Exercise
If a record contains a picture, leave the picture out and reproduce everything else exactly.
== Extracted entries ==
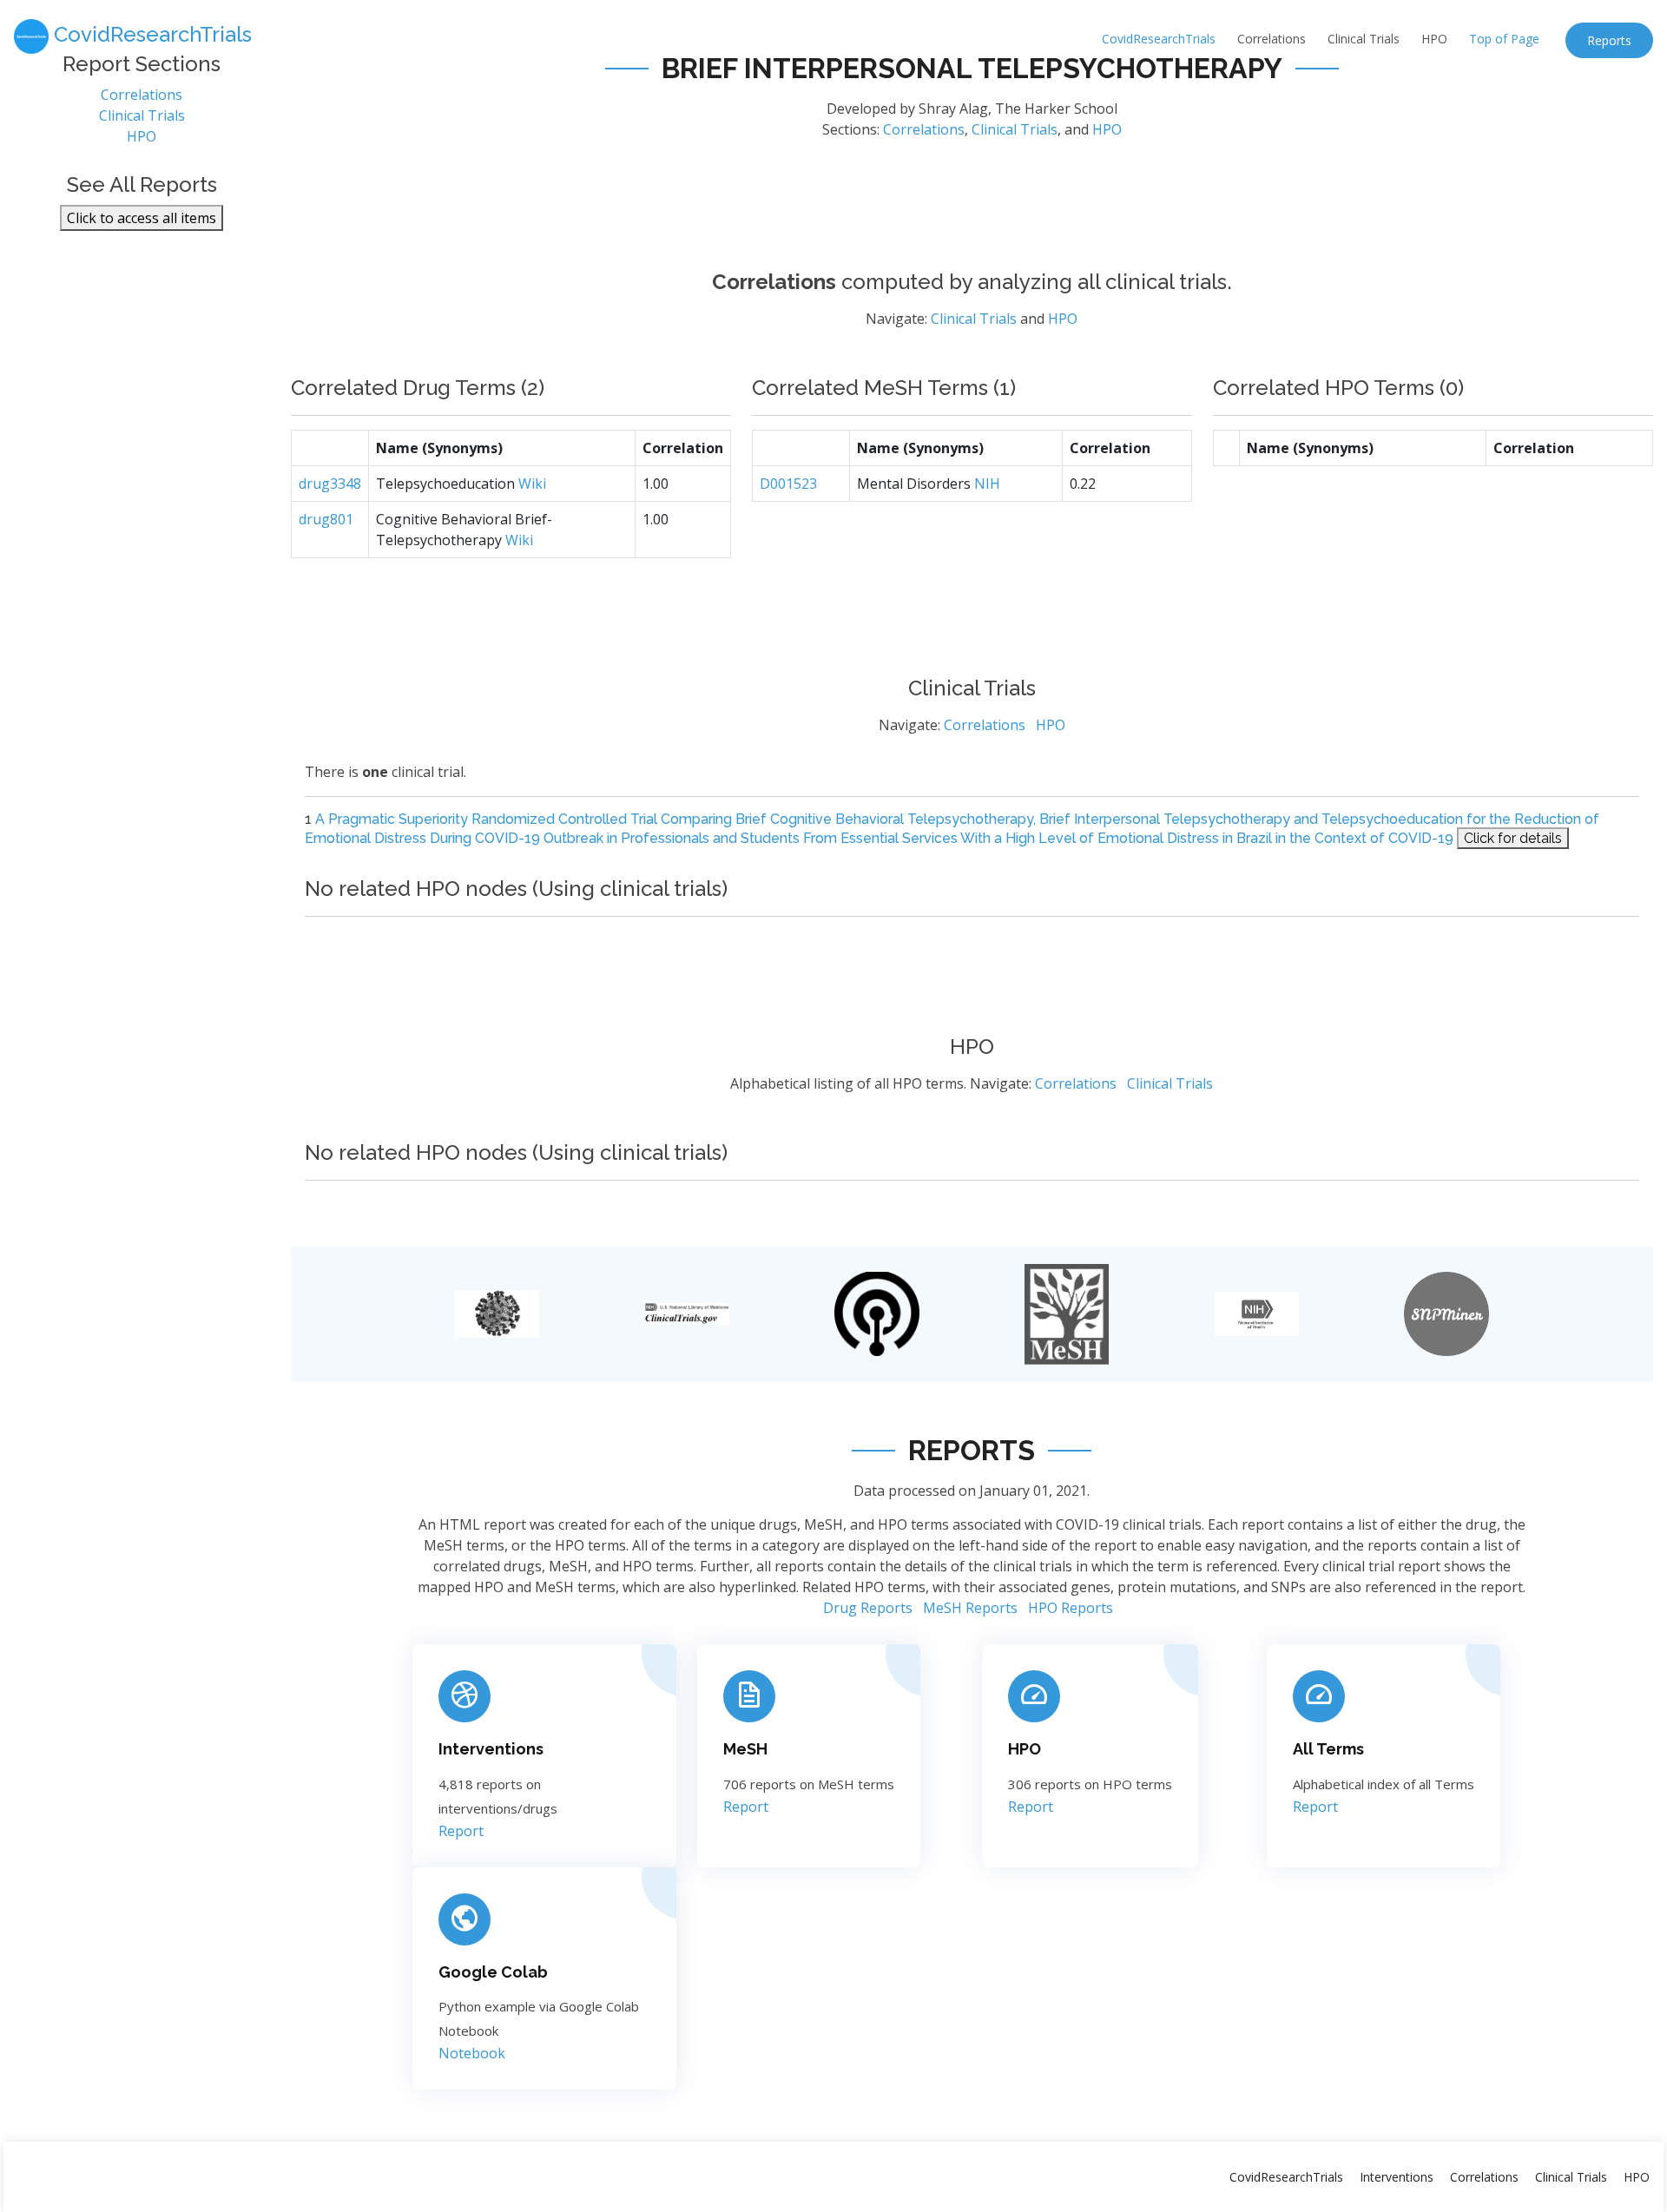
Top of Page (1504, 38)
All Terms (1328, 1749)
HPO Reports (1070, 1607)
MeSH (745, 1749)
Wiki (532, 483)
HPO (1434, 38)
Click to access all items (141, 217)
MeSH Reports (970, 1607)
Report (461, 1830)
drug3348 (330, 483)
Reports (1609, 40)
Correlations (1271, 38)
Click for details (1513, 838)
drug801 (326, 519)
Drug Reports (868, 1607)
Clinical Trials (1364, 38)
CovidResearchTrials (1159, 38)
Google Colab (493, 1972)
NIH (987, 483)
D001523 (788, 483)
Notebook (471, 2053)
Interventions (491, 1749)
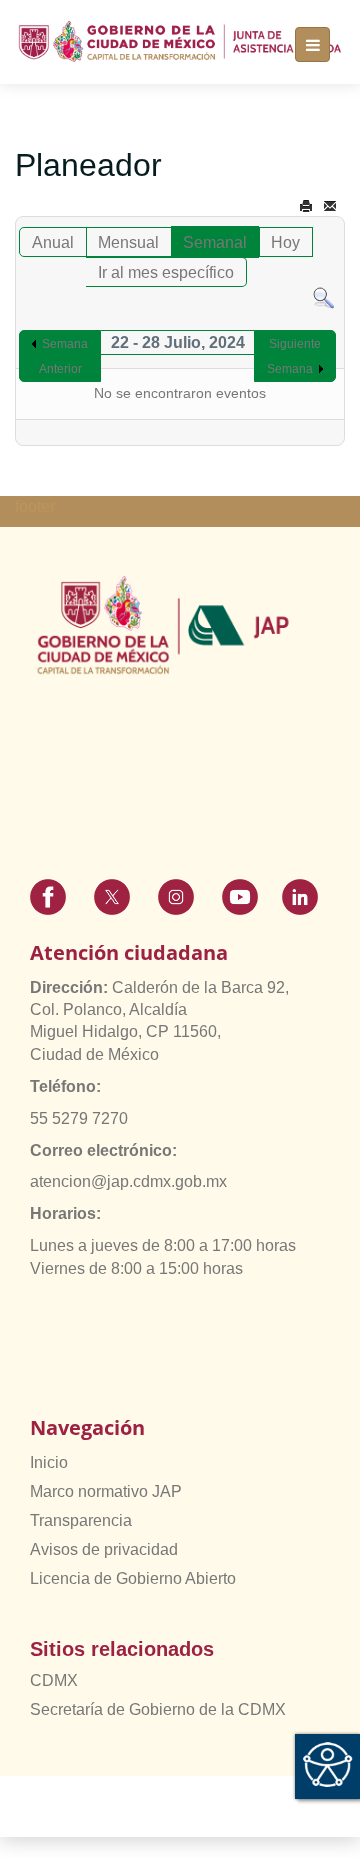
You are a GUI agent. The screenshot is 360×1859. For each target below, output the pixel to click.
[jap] (180, 41)
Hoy (285, 242)
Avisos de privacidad (104, 1549)
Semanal (215, 242)
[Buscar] (323, 297)
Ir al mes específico (166, 272)
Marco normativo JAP (106, 1491)
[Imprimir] (306, 206)
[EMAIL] (330, 206)
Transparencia (81, 1520)
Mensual (128, 242)
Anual (53, 242)
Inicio (49, 1462)
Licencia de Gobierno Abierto (133, 1578)
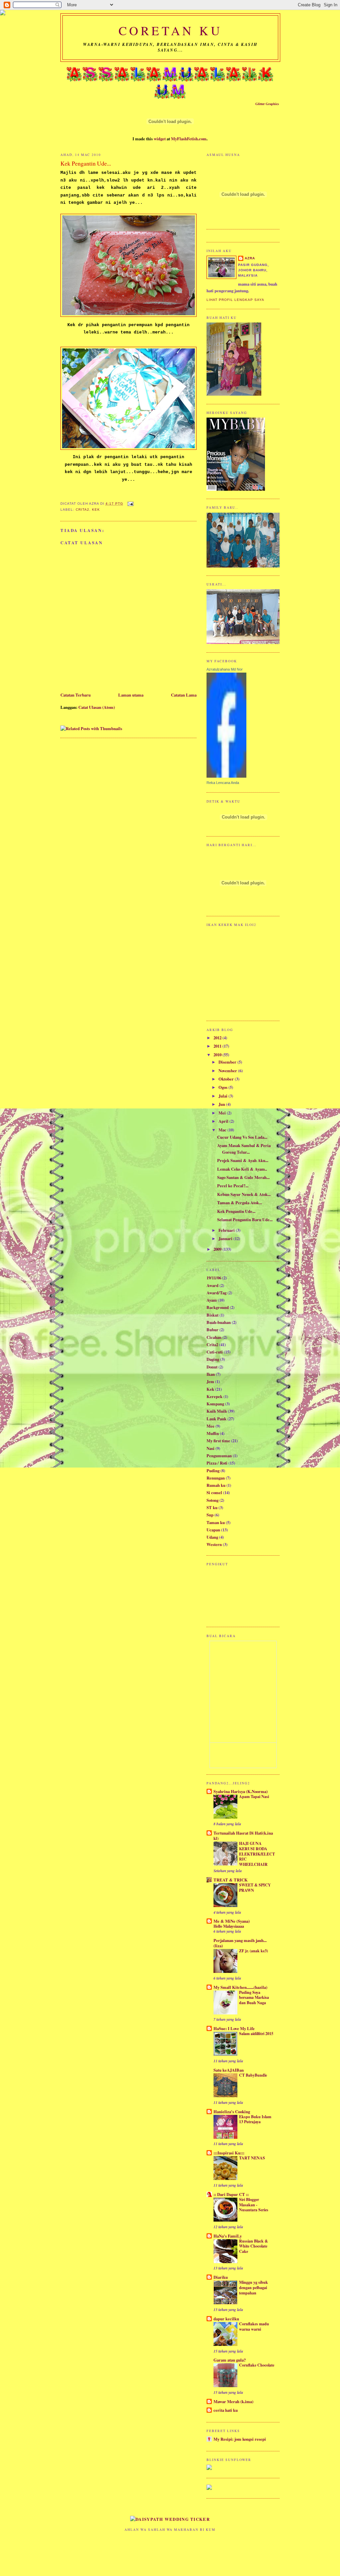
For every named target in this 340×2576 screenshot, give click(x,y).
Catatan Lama (184, 695)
===
Reply to the task
Top of Page (1504, 38)
All Terms (1328, 1749)
HPO Reports (1070, 1607)
MeSH (745, 1749)
Wiki (532, 483)
HPO (1434, 38)
Click to access all items (141, 217)
MeSH Reports (970, 1607)
Report (461, 1830)
drug3348 (330, 483)
Reports (1609, 40)
Correlations (1271, 38)
Click for details (1513, 838)
drug801 (326, 519)
Drug Reports (868, 1607)
Clinical Trials (1364, 38)
CovidResearchTrials (1159, 38)
Google Colab (493, 1972)
NIH (987, 483)
D001523 (788, 483)
Notebook (471, 2053)
Interventions (491, 1749)
You are a GUI agent. The screenshot is 360×1859. For each target below, output the pixel to click.
[jap] (180, 41)
Hoy (285, 242)
Avisos de privacidad (104, 1549)
Semanal (215, 242)
[Buscar] (323, 297)
Ir al mes específico (166, 272)
Marco normativo JAP (106, 1491)
[Imprimir] (306, 206)
[EMAIL] (330, 206)
Transparencia (81, 1520)
Mensual (128, 242)
Anual (53, 242)
Inicio (49, 1462)
Licencia de Gobierno Abierto (133, 1578)
For every named target in this 340×2576 screenshot, give click(x,y).
Catatan Lama (184, 695)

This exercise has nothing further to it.